A record number of British coal miners returned to work Monday in the wake of last week's collapse of talks aimed at settling their strike, according to the Conservative government's National Coal Board, which operates the mining industry.
The board said more than 3,800 men went back to the pits Monday, adding that a total of 49% are now back at work, in defiance of the National Union of Mineworkers.
If this back-to-work momentum is maintained, coal board officials said, half the miners in the nationalized coal industry will be back on the job by the end of the week. That, they contend, would mean that the 50-week-old strike would be effectively broken.

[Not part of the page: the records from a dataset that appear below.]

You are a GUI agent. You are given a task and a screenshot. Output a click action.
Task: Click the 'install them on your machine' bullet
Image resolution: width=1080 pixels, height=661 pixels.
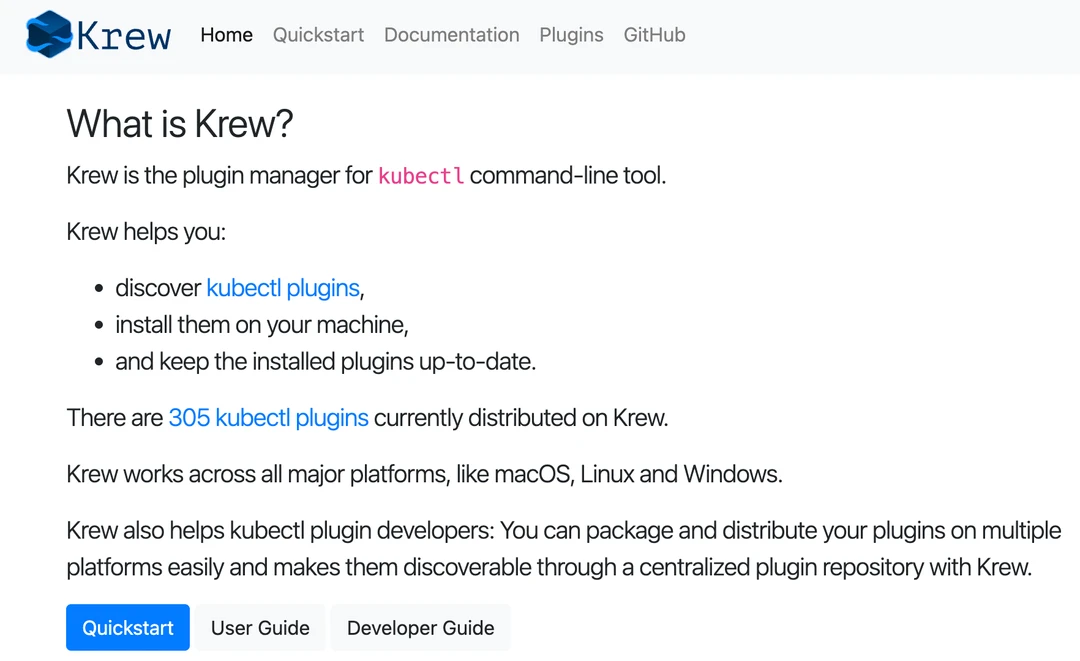coord(262,325)
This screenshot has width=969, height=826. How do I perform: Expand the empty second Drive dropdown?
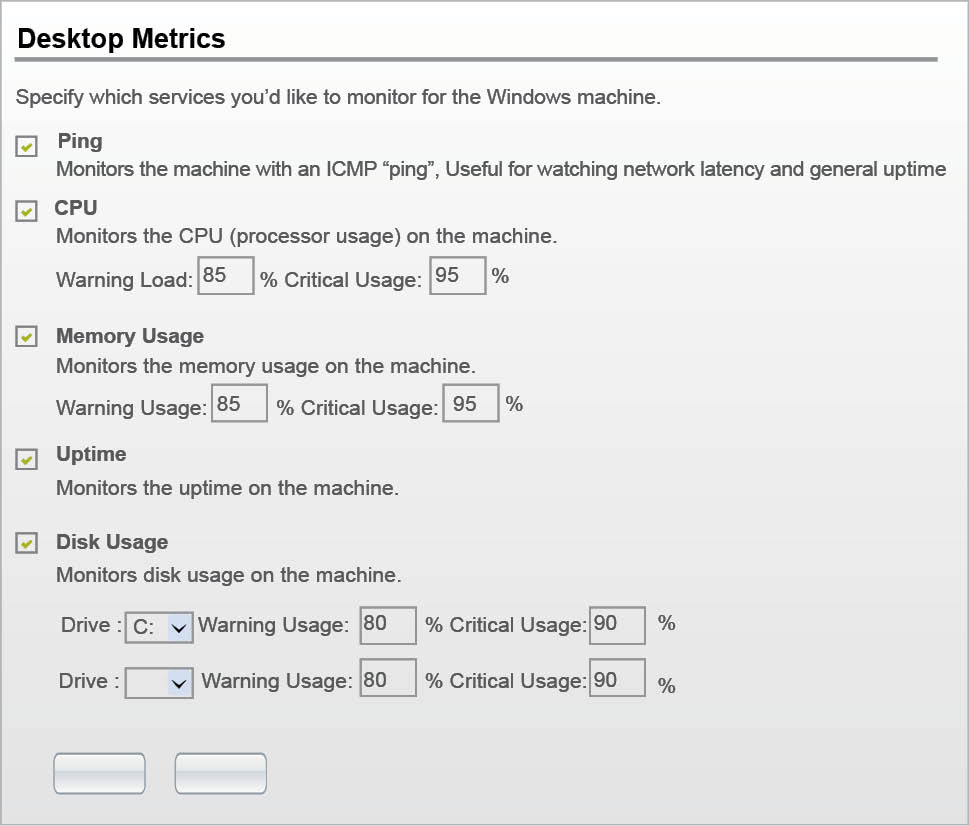point(159,684)
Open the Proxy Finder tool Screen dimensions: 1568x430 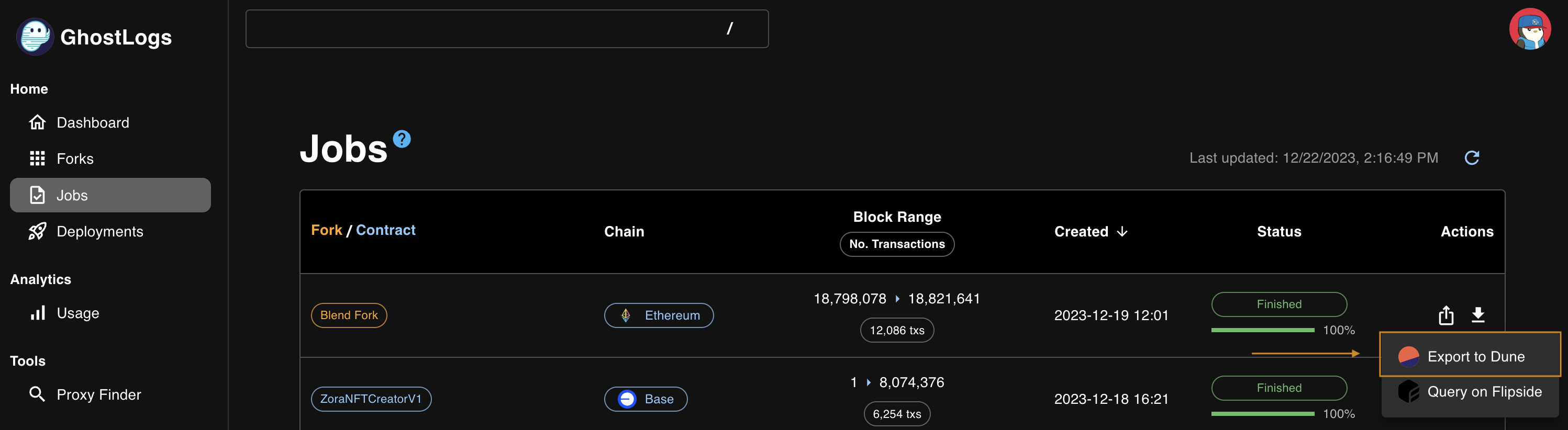(x=98, y=395)
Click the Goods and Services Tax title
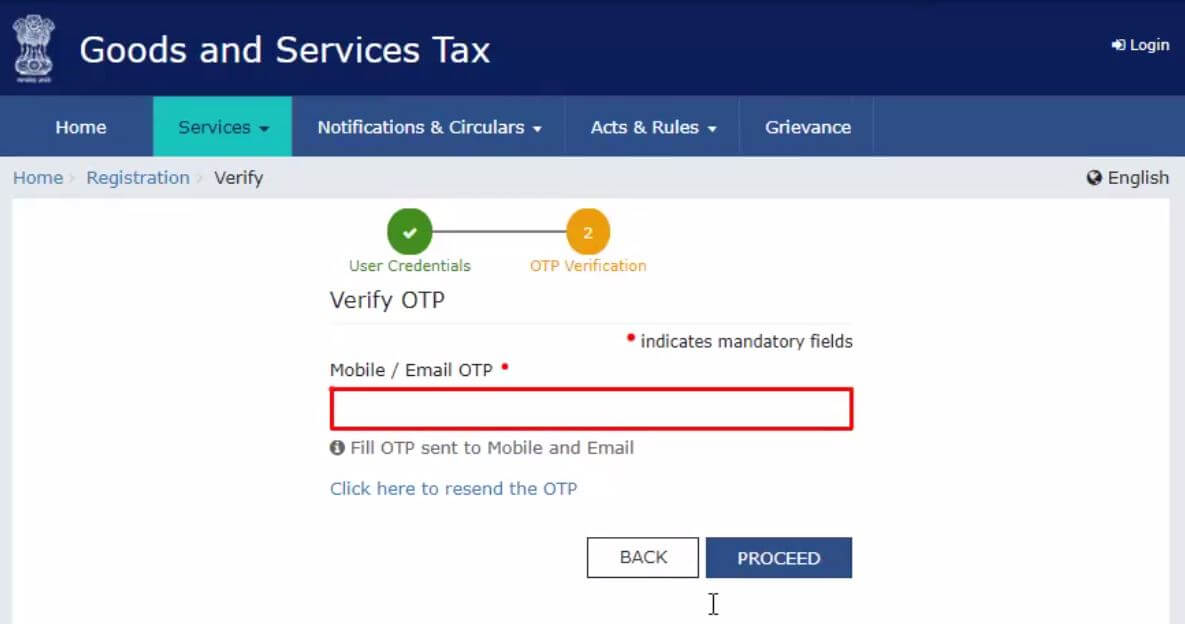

However, Arthur Scargill, president of the miners' union, disputed the coal board's figures, saying that 64% of his 186,000 members are still on strike. He described as "a flop" the effort to get miners back to work. The government effort in this direction was especially intense over the weekend--with Energy Secretary Peter Walker offering cash bonuses slightly over $1,000 to induce miners to return.
Some labor observers attributed the defections reported Monday to the breakdown of talks last week. Officials of Britain's Trades Union Congress tried but failed to find a compromise solution to the dispute.
Last Thursday, the mine union's militant leaders rejected a formula to end the strike that it negotiated with the government side. Prime Minister Margaret Thatcher, through Walker, responded to the rebuff by saying it would not meet again with the union.
Throughout the strike, the coal board has insisted on its right to close uneconomical pits.